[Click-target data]
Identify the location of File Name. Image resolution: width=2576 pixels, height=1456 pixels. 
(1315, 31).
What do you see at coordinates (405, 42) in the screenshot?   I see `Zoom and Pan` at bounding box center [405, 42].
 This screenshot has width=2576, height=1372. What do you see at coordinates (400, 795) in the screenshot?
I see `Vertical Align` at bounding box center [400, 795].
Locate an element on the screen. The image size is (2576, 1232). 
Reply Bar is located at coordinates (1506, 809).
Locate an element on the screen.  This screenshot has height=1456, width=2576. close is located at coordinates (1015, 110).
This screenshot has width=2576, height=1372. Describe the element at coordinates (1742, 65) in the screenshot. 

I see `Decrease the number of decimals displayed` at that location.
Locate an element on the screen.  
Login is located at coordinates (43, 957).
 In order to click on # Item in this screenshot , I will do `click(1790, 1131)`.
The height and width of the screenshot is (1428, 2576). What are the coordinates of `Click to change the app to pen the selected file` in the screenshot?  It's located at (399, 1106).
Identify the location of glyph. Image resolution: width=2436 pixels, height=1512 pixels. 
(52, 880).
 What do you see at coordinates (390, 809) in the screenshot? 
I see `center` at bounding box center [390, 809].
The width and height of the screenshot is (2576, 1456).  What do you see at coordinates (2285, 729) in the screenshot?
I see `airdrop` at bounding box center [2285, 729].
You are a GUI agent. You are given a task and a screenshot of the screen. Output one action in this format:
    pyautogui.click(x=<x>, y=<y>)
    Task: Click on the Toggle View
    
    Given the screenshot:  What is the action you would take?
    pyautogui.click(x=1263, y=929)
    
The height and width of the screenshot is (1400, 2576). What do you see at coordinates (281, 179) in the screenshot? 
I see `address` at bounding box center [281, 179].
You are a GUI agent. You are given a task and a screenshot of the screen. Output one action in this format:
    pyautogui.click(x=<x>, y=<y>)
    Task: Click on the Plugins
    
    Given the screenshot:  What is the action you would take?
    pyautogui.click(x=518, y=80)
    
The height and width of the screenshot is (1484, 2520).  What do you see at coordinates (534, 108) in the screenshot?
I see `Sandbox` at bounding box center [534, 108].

__PROBLEM STATEMENT__: Extract every one of the items above and reproduce them line for line, with no changes.

__WORKED ANSWER__:
Identify the location of File Name. Image resolution: width=2576 pixels, height=1456 pixels. 
(1315, 31).
What do you see at coordinates (405, 42) in the screenshot?   I see `Zoom and Pan` at bounding box center [405, 42].
 This screenshot has width=2576, height=1372. What do you see at coordinates (400, 795) in the screenshot?
I see `Vertical Align` at bounding box center [400, 795].
Locate an element on the screen. The image size is (2576, 1232). 
Reply Bar is located at coordinates (1506, 809).
Locate an element on the screen.  This screenshot has height=1456, width=2576. close is located at coordinates (1015, 110).
This screenshot has width=2576, height=1372. Describe the element at coordinates (1742, 65) in the screenshot. 

I see `Decrease the number of decimals displayed` at that location.
Locate an element on the screen.  
Login is located at coordinates (43, 957).
 In order to click on # Item in this screenshot , I will do `click(1790, 1131)`.
The height and width of the screenshot is (1428, 2576). What are the coordinates of `Click to change the app to pen the selected file` in the screenshot?  It's located at (399, 1106).
Identify the location of glyph. Image resolution: width=2436 pixels, height=1512 pixels. 
(52, 880).
 What do you see at coordinates (390, 809) in the screenshot? 
I see `center` at bounding box center [390, 809].
The width and height of the screenshot is (2576, 1456).  What do you see at coordinates (2285, 729) in the screenshot?
I see `airdrop` at bounding box center [2285, 729].
You are a GUI agent. You are given a task and a screenshot of the screen. Output one action in this format:
    pyautogui.click(x=<x>, y=<y>)
    Task: Click on the Toggle View
    
    Given the screenshot:  What is the action you would take?
    pyautogui.click(x=1263, y=929)
    
The height and width of the screenshot is (1400, 2576). What do you see at coordinates (281, 179) in the screenshot? 
I see `address` at bounding box center [281, 179].
You are a GUI agent. You are given a task and a screenshot of the screen. Output one action in this format:
    pyautogui.click(x=<x>, y=<y>)
    Task: Click on the Plugins
    
    Given the screenshot:  What is the action you would take?
    pyautogui.click(x=518, y=80)
    
The height and width of the screenshot is (1484, 2520).  What do you see at coordinates (534, 108) in the screenshot?
I see `Sandbox` at bounding box center [534, 108].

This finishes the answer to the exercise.